↓

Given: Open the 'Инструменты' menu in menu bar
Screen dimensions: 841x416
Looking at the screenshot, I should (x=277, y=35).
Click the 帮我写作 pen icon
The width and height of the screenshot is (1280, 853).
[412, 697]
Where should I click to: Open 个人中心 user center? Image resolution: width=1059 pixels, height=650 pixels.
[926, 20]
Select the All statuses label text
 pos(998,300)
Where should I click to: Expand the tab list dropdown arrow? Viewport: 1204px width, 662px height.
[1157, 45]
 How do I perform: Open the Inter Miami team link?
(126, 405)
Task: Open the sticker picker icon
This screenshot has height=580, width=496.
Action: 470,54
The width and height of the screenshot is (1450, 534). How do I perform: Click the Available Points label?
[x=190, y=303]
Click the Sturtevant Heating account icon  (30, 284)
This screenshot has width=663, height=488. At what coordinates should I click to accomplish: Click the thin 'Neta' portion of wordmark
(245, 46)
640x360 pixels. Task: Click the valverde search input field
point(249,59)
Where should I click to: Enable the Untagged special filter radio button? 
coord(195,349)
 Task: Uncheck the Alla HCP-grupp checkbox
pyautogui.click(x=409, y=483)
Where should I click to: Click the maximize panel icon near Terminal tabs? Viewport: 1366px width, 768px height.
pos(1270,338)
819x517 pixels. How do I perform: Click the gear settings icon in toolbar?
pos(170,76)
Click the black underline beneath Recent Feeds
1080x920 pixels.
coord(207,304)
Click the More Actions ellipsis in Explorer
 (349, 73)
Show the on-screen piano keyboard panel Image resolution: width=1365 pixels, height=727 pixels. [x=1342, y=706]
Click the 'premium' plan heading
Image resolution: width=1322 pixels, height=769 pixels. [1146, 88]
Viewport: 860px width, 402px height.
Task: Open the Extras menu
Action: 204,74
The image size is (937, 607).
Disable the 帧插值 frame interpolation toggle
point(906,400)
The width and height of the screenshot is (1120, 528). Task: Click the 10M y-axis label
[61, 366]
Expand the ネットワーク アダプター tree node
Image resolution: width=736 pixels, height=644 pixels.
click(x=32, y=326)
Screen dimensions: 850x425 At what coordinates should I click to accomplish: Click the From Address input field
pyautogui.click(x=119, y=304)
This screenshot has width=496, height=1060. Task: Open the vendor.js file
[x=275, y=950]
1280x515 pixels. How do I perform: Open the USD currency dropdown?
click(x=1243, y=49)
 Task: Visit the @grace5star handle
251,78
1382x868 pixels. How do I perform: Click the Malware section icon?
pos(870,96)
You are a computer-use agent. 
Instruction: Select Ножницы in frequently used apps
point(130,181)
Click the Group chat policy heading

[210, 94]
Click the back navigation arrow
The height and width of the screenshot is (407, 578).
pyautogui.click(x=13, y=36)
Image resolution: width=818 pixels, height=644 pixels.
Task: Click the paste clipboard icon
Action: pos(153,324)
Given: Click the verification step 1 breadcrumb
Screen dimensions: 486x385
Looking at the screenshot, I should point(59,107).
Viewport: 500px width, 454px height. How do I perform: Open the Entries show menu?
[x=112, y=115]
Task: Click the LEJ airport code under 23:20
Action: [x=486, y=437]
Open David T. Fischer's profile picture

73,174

↑

» **What the task requires**:
Gather, from the listing above, every line carrying the word "Given".

» **Problem solution**:
Given: Open the 'Инструменты' menu in menu bar
Given: Click the verification step 1 breadcrumb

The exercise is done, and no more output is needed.